The adversaries of the Lord shall be broken to pieces;

against them he will thunder in heaven.

The Lord will judge the ends of the earth;

he will give strength to his king and exalt the horn of his anointed.”

Hannah really lays down a theme here in this poetic prayer that’s recorded in Samuel. She begins with exultation of God for salvation. This is obviously in the immediate sense of the provision of being able to give birth, but as we go on, we can see the deeper sense of what God will do in providing a savior.

If you remember back to the earlier studies, you will see that Samuel is really telling the story of a new season in the life of the Israelites. Prior to Samuel, the Israelites were ruled by judges, but this system and those judges all proved to be failures. The Israelites wanted a king, and even though this angered Samuel (Hannah’s first-born son and the prophet after whom the book is named), he cried out to God, and God replied to give the people what they want. However, the kings were given this warning, the same warning the judges were given, that as long as the king obeyed and remained humble, God would show him favor and be with him, but if the king became proud, God would not remain with him. We see this here in Hannah’s poem.

Hannah warns people not to speak so proudly or let arrogance come from your mouth, for God is a God of knowledge and by Him, actions are weighed. Essentially, you may talk a big game, but the God of all knowledge will call you to account. Two other ways of saying this are, “Put your money where your mouth is,” or “Don’t let your mouth write checks your body can’t cash.” Hannah goes on to say so clearly why this is the case. God will exult the lowly, but He will bring down the proud. God does this because the lowly or humble are only truly humble if they are so because of their acknowledgment of God. Everything we have comes from Him. Hannah says, “He gives life and He kills.” God is sovereign; therefore, those who become proud have forgotten who they are in relation to who God is. This is where we find Saul in the chapters we have read this week. Beginning in chapter 24, as soon as Saul stops chasing the Philistines (remember last week this was the reason he stopped chasing David), he takes up his pursuit of David again.
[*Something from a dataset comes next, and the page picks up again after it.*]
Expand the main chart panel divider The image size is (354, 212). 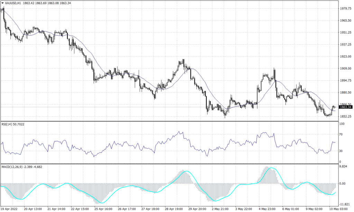tap(173, 122)
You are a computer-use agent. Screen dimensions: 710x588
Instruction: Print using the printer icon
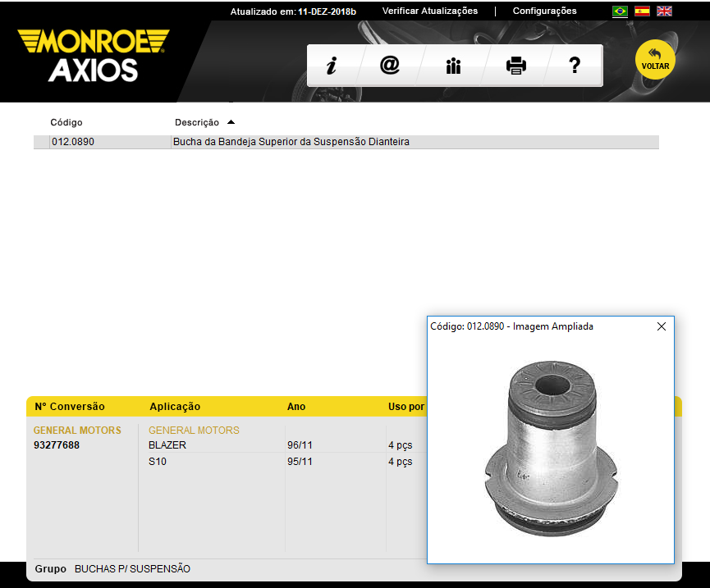tap(515, 66)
So Saul grabs a large army to go after David, and when they stop in the area that David was supposed to be in, Saul goes into a cave to relieve himself. Now this happened to be the cave where David and his men were hiding, and while Saul is relieving himself, David cuts off a corner of Saul’s robe to show him that Saul’s very life was in David’s hand, and yet David spared him. So David does not kill Saul, though he so easily could have; in fact, David goes an extra step and keeps his men from killing Saul. David then cries out to Saul and shows him how he could have killed him, but he does not want to harm him, for God had anointed Saul as king.

See the difference between these two men. Saul has become proud and disobeyed God, and God has left Saul. Now in his own strength, as prideful men so often do, Saul is trying to destroy any threat to his greatness, and David has become this threat. Now when David reveals what he has done and how he has spared Saul, even Saul acknowledges that David is a better man then he is. Verses 17-21 in chapter 24 show Saul’s response and then plea to David. One point here is that Saul acknowledges that God has left him and shown favor to David. At this point, you would think, “Well that’s the end; surely Saul understands rightly what’s going on and won’t attempt again to take David’s life.” Well, here comes the ignorance of the proud. Even after acknowledging God’s favor upon David and having his very life spared by the man he was trying to kill, Saul only one chapter later decides he needs to kill David again and starts his pursuit. In between chapters 24 and 26 where Saul attempts to kill David but fails miserably, there is another story of a proud man, and the danger of his pride costs him his life. I hope by now you’re seeing this theme clearly. Prideful men have forgotten that all they have is from God. Remember in Hannah’s poem, she said the Lord makes poor and makes rich. The man in chapter 25 named Nabal was extremely wealthy, and even though he could have easily met the request of David and rightly owed David for the protection David and his men provided for Nabal’s servants, Nabal, in his pride says, “Who are you and why should I give you food?” The interesting part of this story is that Nabal had an attractive and smart wife who saved Nabal’s family (likely some of her own children, for David was planning on killing all the males of Nabal’s house) by intervening and pleading for David to stay his hand. So instead of David killing Nabal and the men of his house, God struck down Nabal, just like Hannah said in her poem. God judges the actions of men–not just their words. He breaks the bows of the mighty, He causes those with many children to be forlorn (abandoned or lonely), He kills, He brings down to Sheol, He makes poor, He brings low, He cuts the wicked off in darkness, He breaks His adversaries to pieces–against them God thunders in heaven. There are some staunch consequences for pride. The infinite God will not allow finite men to exult themselves, when He is the one who has given us life and everything we have.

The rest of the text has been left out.